Nature Structural & Molecular Biology11, 756 - 762 (2004)
Published online: 11 July 2004; | doi:10.1038/nsmb800
PH domain of ELMO functions in trans to regulate Rac activation via Dock180
Mingjian Lu1, Jason M Kinchen3, 4, Kent L Rossman5, Cynthia Grimsley1, 2, Colin deBakker1, Enrico Brugnera1, Annie-Carole Tosello-Trampont1, Lisa B Haney1, Doris Klingele3, John Sondek5, Michael O Hengartner3
& Kodi S Ravichandran1
1
Beirne Carter Center for Immunology Research, Department of Microbiology, University of Virginia, Charlottesville, Virginia 22908, USA.
2
Department of Pharmacology, University of Virginia, Charlottesville, Virginia 22908, USA.
3
Institute of Molecular Biology, University of Zurich, 8057 Zurich, Switzerland.
4
Department of Molecular Genetics and Microbiology, State University of New York at Stony Brook, Stony Brook, New York 11794, USA.
5
Department of Pharmacology, University of North Carolina, Chapel Hill, North Carolina 27599, USA.
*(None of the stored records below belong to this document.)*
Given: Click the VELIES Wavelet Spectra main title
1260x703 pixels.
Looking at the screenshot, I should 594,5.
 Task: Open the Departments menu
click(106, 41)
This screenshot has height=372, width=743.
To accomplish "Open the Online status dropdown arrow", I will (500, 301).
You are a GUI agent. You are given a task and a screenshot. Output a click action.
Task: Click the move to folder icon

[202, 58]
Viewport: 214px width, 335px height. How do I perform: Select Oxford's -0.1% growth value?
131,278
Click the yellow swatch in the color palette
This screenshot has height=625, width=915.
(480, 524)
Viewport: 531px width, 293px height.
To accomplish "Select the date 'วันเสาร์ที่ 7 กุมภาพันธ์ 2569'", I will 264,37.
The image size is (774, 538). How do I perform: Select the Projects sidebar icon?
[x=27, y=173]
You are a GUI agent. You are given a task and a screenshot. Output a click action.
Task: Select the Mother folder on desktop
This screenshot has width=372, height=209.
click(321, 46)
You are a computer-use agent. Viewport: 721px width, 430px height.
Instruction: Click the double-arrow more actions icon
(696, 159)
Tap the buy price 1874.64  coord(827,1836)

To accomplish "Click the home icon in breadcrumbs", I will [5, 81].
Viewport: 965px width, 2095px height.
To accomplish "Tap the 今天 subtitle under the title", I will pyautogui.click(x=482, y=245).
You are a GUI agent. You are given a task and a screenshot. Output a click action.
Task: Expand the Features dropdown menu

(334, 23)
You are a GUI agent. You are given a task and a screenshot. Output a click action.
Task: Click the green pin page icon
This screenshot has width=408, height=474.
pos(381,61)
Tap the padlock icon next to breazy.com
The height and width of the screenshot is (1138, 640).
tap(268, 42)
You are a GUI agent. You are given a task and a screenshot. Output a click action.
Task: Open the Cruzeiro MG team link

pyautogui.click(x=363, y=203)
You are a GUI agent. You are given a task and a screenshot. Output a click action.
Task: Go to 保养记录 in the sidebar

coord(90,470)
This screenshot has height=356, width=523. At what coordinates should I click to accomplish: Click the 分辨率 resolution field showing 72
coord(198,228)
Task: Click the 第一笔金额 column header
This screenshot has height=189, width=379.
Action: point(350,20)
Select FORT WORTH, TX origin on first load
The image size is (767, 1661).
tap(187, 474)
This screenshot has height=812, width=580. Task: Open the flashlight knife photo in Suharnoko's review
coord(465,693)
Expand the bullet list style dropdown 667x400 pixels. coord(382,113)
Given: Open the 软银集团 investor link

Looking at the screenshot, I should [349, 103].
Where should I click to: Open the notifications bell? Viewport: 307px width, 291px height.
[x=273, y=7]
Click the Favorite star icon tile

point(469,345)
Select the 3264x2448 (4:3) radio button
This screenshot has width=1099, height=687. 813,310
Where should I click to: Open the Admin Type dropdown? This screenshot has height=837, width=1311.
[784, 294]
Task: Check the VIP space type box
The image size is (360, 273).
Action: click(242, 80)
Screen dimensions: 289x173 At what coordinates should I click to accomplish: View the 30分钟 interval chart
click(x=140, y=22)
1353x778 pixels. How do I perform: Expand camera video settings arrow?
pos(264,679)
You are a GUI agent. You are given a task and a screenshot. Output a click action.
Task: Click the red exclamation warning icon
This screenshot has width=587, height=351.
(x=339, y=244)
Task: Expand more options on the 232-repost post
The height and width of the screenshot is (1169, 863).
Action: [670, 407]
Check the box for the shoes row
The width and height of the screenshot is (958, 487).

Correspondence should be addressed to Kodi S Ravichandran ravi@virginia.edu
The members of the Dock180 superfamily of proteins are novel guanine nucleotide exchange factors (GEF) for Rho family GTPases and are linked to multiple biological processes from worms to mammals. ELMO is a critical regulator of Dock180, and the Dock180−ELMO complex functions as a bipartite GEF for Rac. We identified a mechanism wherein the PH domain of ELMO, by binding the Dock180−Rac complex in trans, stabilizes Rac in the nucleotide-free transition state. Mutagenesis studies reveal that this ELMO PH domain−dependent regulation is essential for the Dock180−ELMO complex to function in phagocytosis and cell migration. Genetic rescue studies in Caenorhabditis elegans using ELMO and its homolog CED-12 support the above observations in vivo. These data reveal a new mode of action of PH domains and a novel, evolutionarily conserved mechanism by which a bipartite GEF can activate Rac.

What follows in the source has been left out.